Directions: Everything in the listing below from the line containing "Where should I click to: Click the user" through the line containing "Click the STEEM" must be repeated exactly; the remaining lines are not wanted.

Supplied material:
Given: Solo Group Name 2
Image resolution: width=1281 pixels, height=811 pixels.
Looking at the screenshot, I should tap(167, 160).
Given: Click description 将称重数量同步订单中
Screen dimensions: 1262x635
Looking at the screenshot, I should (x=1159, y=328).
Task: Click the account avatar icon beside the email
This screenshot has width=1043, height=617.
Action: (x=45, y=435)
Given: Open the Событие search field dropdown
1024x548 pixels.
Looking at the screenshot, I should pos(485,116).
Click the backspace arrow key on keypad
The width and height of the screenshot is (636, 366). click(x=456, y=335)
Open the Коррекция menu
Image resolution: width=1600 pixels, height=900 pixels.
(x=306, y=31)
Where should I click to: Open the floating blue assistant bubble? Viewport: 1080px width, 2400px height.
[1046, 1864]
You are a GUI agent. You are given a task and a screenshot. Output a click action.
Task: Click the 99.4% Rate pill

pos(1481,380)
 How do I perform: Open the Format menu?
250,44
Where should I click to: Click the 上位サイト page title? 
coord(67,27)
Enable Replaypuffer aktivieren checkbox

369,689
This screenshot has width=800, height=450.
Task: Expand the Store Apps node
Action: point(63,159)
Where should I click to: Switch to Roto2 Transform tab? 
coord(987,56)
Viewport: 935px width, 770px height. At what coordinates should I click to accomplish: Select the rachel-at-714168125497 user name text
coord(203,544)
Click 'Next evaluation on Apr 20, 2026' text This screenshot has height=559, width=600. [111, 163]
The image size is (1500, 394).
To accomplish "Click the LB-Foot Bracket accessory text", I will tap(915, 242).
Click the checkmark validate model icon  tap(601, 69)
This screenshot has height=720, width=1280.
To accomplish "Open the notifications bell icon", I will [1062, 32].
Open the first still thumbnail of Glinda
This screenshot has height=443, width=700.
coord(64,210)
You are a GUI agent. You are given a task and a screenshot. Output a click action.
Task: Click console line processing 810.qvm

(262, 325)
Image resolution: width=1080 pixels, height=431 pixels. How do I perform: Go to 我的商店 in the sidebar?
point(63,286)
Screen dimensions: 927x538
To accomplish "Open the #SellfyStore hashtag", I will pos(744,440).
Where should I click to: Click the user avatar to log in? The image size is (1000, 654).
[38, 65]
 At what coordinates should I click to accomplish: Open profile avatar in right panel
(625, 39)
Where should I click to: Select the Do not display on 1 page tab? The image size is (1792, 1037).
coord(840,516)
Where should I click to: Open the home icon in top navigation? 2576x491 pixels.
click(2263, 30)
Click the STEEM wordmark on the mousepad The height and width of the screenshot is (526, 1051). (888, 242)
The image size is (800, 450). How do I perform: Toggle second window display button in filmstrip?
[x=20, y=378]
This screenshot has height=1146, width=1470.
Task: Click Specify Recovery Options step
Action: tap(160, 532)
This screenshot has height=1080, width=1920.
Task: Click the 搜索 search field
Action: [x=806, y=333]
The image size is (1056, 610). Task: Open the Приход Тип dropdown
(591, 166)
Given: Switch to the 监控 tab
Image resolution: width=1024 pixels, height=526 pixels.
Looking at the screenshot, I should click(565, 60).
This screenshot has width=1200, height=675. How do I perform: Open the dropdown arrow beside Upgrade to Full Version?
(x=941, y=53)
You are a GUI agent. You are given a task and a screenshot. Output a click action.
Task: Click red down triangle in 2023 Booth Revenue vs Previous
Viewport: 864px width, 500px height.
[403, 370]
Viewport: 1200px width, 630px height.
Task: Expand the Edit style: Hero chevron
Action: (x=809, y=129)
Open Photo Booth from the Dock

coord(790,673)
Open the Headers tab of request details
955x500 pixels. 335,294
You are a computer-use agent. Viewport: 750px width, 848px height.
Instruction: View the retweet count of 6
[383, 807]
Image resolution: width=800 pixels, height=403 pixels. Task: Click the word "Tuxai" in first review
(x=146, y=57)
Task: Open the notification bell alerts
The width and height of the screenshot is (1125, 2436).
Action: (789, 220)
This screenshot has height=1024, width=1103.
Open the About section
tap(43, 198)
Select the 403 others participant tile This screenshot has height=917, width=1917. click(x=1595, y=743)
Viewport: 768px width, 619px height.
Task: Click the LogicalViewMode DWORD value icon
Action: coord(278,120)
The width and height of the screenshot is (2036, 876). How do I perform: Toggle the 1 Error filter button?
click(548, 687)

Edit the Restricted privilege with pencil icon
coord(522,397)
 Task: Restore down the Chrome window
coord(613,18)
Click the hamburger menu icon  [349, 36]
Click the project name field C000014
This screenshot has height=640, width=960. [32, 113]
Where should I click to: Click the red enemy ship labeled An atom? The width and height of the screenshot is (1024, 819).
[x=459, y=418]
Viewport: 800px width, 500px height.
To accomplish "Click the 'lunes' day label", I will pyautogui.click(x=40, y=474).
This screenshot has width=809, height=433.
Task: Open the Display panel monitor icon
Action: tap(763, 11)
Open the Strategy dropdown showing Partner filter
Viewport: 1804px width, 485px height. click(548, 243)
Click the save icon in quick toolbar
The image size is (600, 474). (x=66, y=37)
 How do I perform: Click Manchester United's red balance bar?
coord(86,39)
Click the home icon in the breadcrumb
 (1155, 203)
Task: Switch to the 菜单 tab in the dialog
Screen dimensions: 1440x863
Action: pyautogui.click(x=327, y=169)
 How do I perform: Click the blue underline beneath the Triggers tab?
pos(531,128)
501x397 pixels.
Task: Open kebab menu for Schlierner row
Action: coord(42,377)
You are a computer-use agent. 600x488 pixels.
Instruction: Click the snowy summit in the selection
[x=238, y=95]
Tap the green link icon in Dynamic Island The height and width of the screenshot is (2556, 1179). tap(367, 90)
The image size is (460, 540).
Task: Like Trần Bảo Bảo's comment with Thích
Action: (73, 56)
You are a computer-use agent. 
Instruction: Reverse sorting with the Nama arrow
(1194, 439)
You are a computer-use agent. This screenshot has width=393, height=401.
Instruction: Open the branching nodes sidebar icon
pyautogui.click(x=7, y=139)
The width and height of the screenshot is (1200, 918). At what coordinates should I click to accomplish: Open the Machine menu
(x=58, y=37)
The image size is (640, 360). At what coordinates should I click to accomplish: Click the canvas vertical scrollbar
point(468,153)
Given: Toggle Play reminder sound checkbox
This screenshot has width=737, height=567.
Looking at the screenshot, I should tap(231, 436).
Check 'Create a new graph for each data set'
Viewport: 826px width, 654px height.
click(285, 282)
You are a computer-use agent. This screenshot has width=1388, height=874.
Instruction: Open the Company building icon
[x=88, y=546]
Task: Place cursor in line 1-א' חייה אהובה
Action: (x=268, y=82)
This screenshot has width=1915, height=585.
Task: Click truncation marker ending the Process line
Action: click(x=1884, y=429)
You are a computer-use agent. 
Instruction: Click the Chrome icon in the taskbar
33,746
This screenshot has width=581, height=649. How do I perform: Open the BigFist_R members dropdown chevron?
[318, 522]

Task solution:
Where should I click to: Click the user avatar to log in? The image size is (1000, 654).
[38, 65]
 At what coordinates should I click to accomplish: Open profile avatar in right panel
(625, 39)
Where should I click to: Select the Do not display on 1 page tab? The image size is (1792, 1037).
coord(840,516)
Where should I click to: Open the home icon in top navigation? 2576x491 pixels.
click(2263, 30)
Click the STEEM wordmark on the mousepad The height and width of the screenshot is (526, 1051). (888, 242)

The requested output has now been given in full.